Wichtig ist: Um die Körpersprache richtig zu deuten, muss man immer die Gesamtsituation betrachten. Nicht jedes Gähnen oder Kratzen bedeutet zwangsläufig Stress. So kann ein Hund natürlich auch müde oder von einem Floh genervt sein. Auch das Züngeln kann je nach Situation ein Zeichen von Unterwürfigkeit sein oder aggressives Verhalten ankündigen. Ebenso kann ein Hund nach einem Freeze durchaus aggressiv werden. Kommt dazu: Oft treten mehrere Stresssignale parallel oder kurz hintereinander auf. Um sie zu erkennen, ist es ratsam, eine Situation zu filmen und in Zeitlupe anzuschauen. Meistens ist man überrascht, wie viele Stresszeichen man übersehen hat.

Weitere Stresssymptome

Neben den genannten Übersprungs- und Beschwichtigungssignalen sollten Halterinnen und Halter auch auf folgende Symptome achten:

  • Verstärktes Hecheln (ohne Hitze oder Anstrengung)
  • Haarausfall
  • Plötzliche Schuppenbildung
  • Schweisspfoten (veränderter Körpergeruch)
  • Speicheln
  • Appetitlosigkeit
  • Zittern (trotz Wärme)
  • Körperliche Anspannung/Steifheit
  • Übermässiges Schlafbedürfnis
  • Stereotypien (z.B. Graben, Schwanzjagen)
  • Übermässiges Bellen, Fiepen
  • Vermehrtes Urinieren und Koten
  • Zerstören von Gegenständen
  • Strecken (stressbedingt verhärteter Muskeln)
  • Selbstverstümmelung (z.B. an Rute oder Pfoten)
  • Übermässiger Durst
  • Exzessive Körperpflege (Lecken, Putzen von z.B. Pfoten, Flanken, Genitalien)
  • Hyperaktivität oder Reaktivität
  • Schlechte Konzentrationsfähigkeit

Was tun, wenn der Hund gestresst ist?

Oberste Prämisse ist, stets selber entspannt zu bleiben und in ruhigem Tonfall mit dem Hund zu sprechen. Halterinnen und Halter sollten zwar aufmerksam auf den Stress des Hundes reagieren, ihn aber nicht in seinem Verhalten bestärken, also nicht bemitleiden und tätscheln. Je nach Stresslevel kann es helfen, wenn man den Hund z.B. mit einem Leckerli oder Spielzeug ablenkt. Insbesondere nach aufregenden Erlebnissen, wie z.B. dem Besuch einer Hundewiese, brauchen Hunde genügend Ruhe und Schlaf (16 bis 18 Stunden). Dies ist wichtig für die Regeneration. Bis sich das Stresshormon Cortisol im Körper abgebaut hat, kann es bis zu sechs Tage dauern!
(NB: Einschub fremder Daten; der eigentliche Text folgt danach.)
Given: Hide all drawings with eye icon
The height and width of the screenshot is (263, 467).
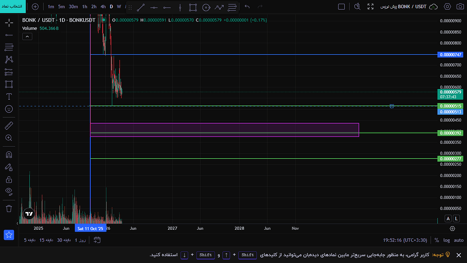Looking at the screenshot, I should (x=9, y=191).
Weitere Massnahmen des Stressabbaus:

  • routinierte Tagesabläufe
  • sichere, entspannte Umgebung (Rückzugsorte)
  • souveräne Führung des Hundes durch den Menschen
  • verbindliche Regeln und Grenzen
  • Desensibilisierung (Gewöhnung an Stressfaktoren)
  • bindungsfördernde, artgerechte Auslastung (inkl. mentaler Stimulation)
  • alters- und rasseentsprechende körperliche Bewegung
  • Entspannungstechniken (z.B. Konditionierung eines Ruhewortes)
  • Training von Selbstbewältigungsstrategien
  • Reduktion/Vermeidung von Stressauslösern
  • Verhaltenstherapie

Training unter StressIst der Hund emotional gestresst, kann er nichts lernen. Schlimmer noch: Er verknüpft das Training mit dem Stresszustand und damit negativ. Aus diesem Grund ist es wichtig, dass jedes Training – insbesondere am Anfang – in einer möglichst ruhigen, reizarmen Umgebung stattfindet.